> _Rows of pointing data_
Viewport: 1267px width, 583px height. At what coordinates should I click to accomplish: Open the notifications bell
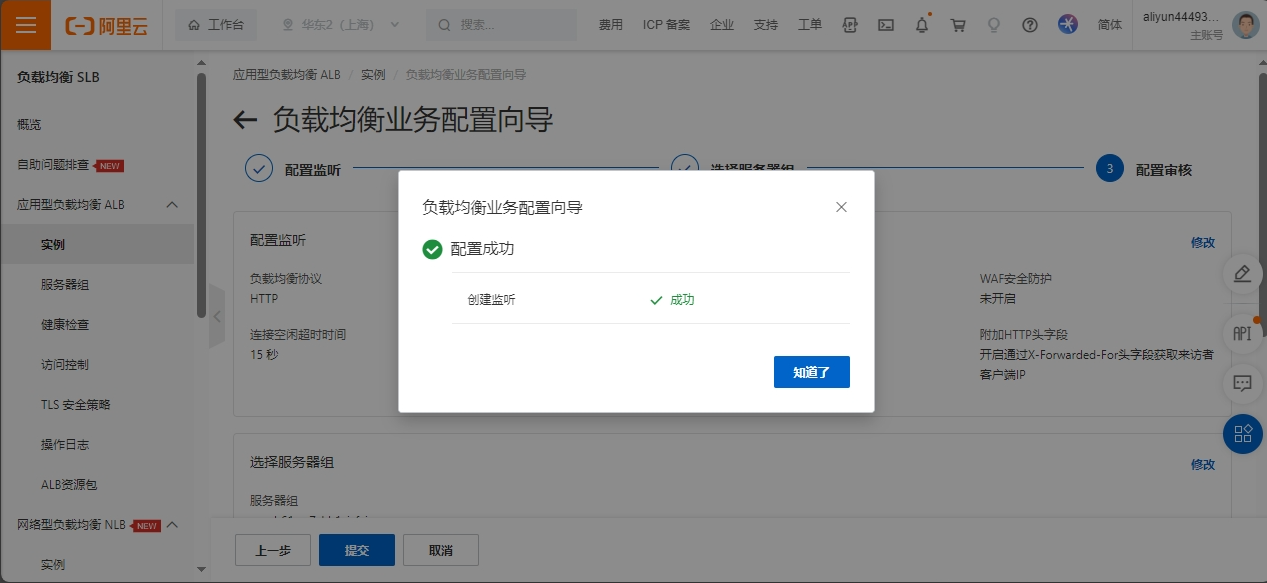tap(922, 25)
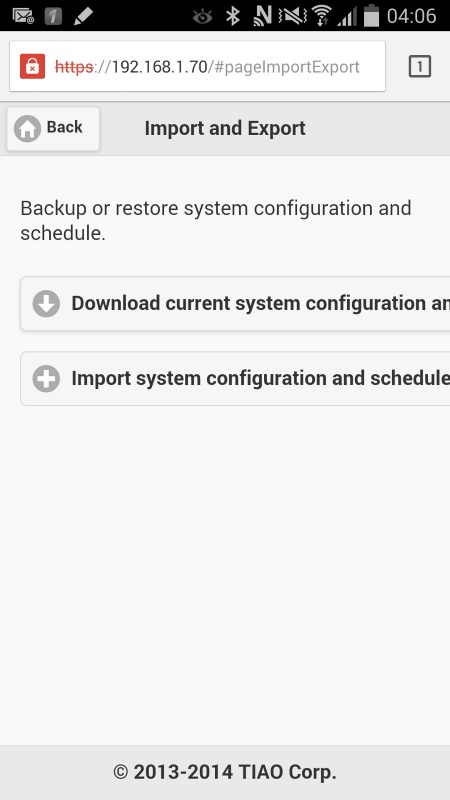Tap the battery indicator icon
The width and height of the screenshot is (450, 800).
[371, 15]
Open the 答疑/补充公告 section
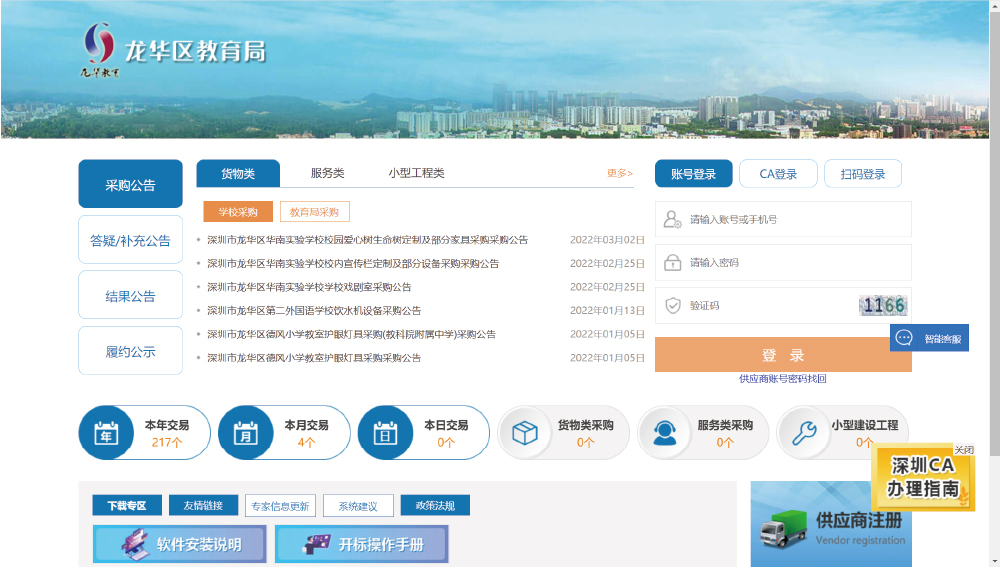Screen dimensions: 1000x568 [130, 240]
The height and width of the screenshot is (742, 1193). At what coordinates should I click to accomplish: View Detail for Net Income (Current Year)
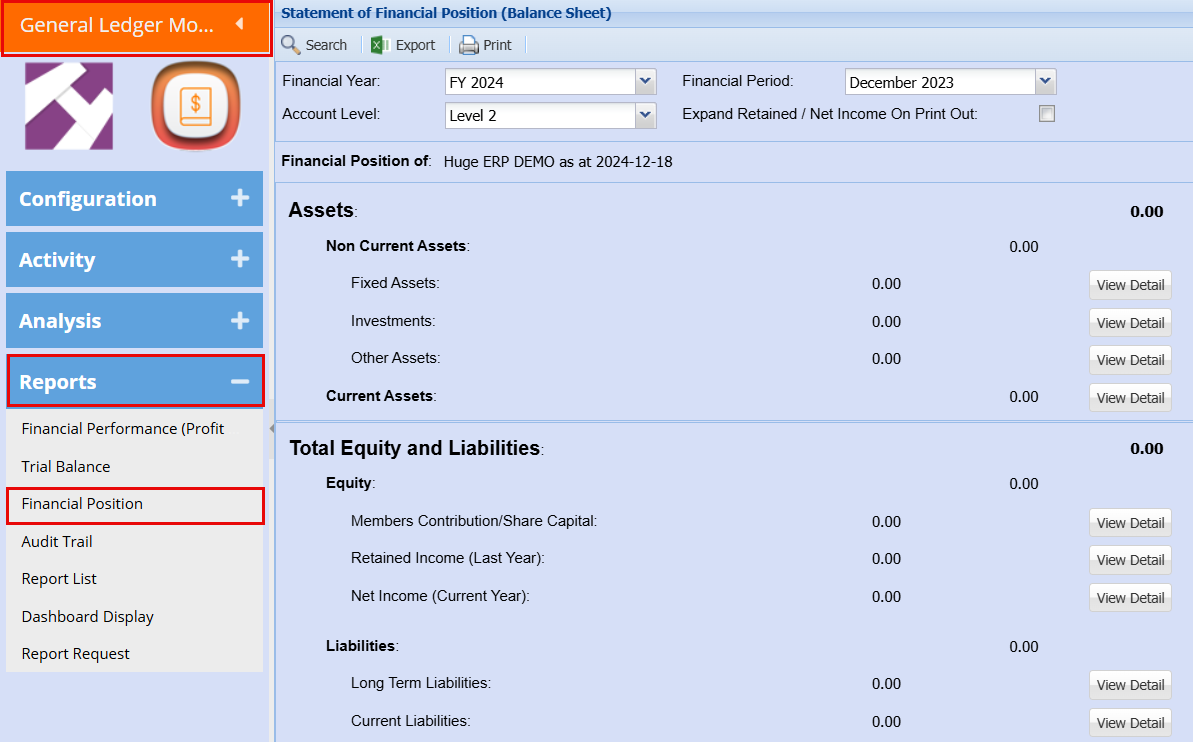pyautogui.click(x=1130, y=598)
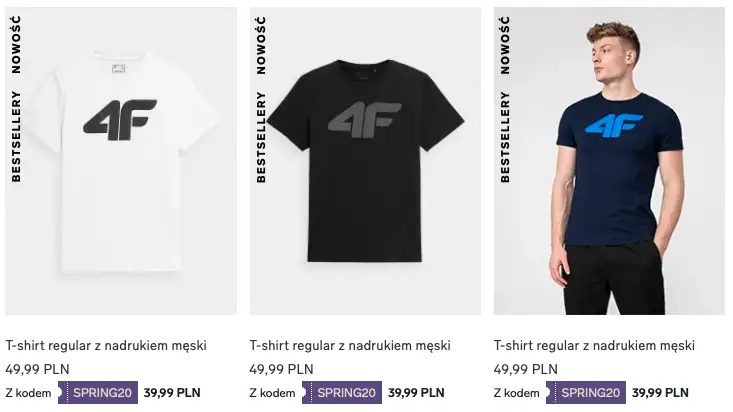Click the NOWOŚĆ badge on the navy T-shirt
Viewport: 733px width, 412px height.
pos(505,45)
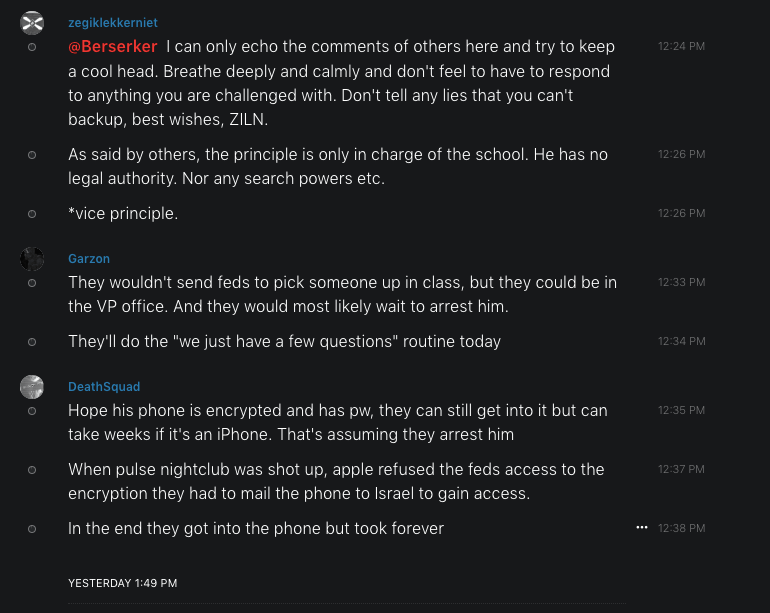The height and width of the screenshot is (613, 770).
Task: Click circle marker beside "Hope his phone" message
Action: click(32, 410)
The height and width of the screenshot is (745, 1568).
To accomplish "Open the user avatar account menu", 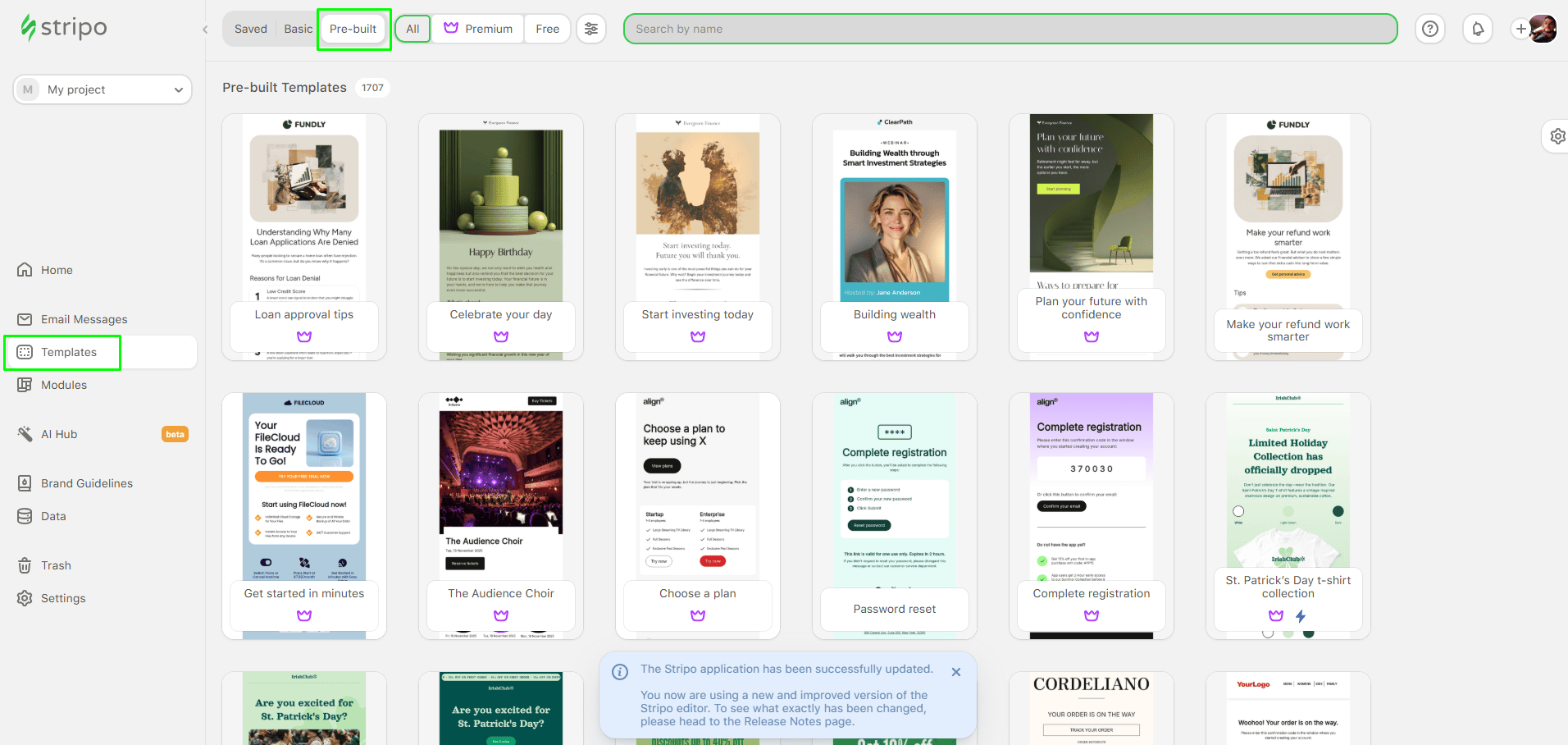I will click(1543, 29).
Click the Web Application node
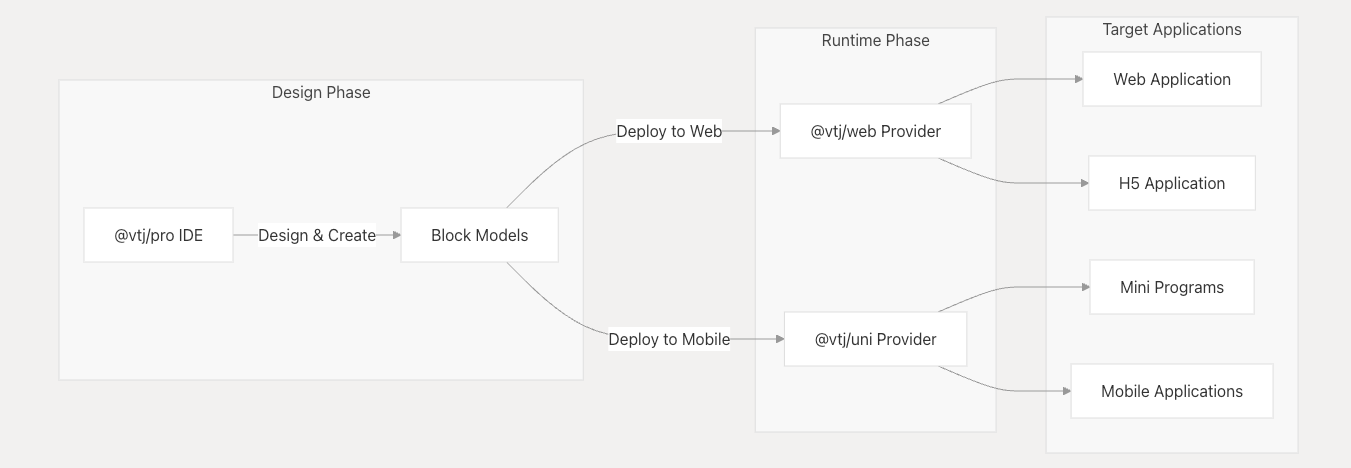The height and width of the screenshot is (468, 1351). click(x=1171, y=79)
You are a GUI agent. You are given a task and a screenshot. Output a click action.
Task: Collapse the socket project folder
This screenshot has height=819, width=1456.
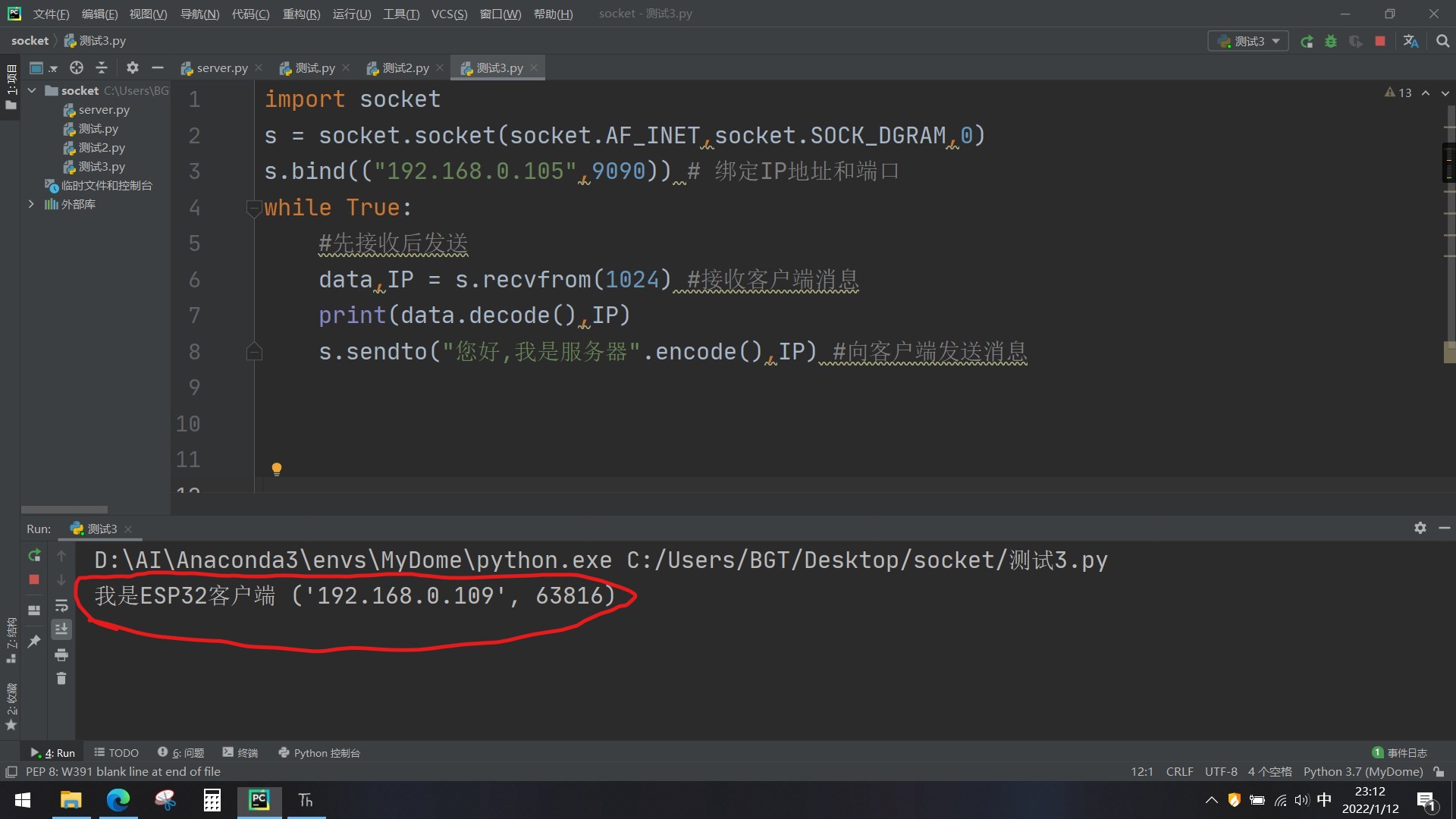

> _Stated goal_
Render the material, from its first line through the line containing "Screen dimensions: 1000x568 [130, 240]", as a Markdown table with the columns Row and Entry, giving each line a row number and omitting blank lines. Leave the pictures out of the table.

> _Result of the exercise_
| Row | Entry |
|---|---|
| 1 | Viewport: 1267px width, 583px height. At what coordinates should I click to accomplish: Open the notifications bell |
| 2 | tap(922, 25) |
| 3 | Tap the battery indicator icon |
| 4 | The width and height of the screenshot is (450, 800). |
| 5 | [371, 15] |
| 6 | Open the 答疑/补充公告 section |
| 7 | Screen dimensions: 1000x568 [130, 240] |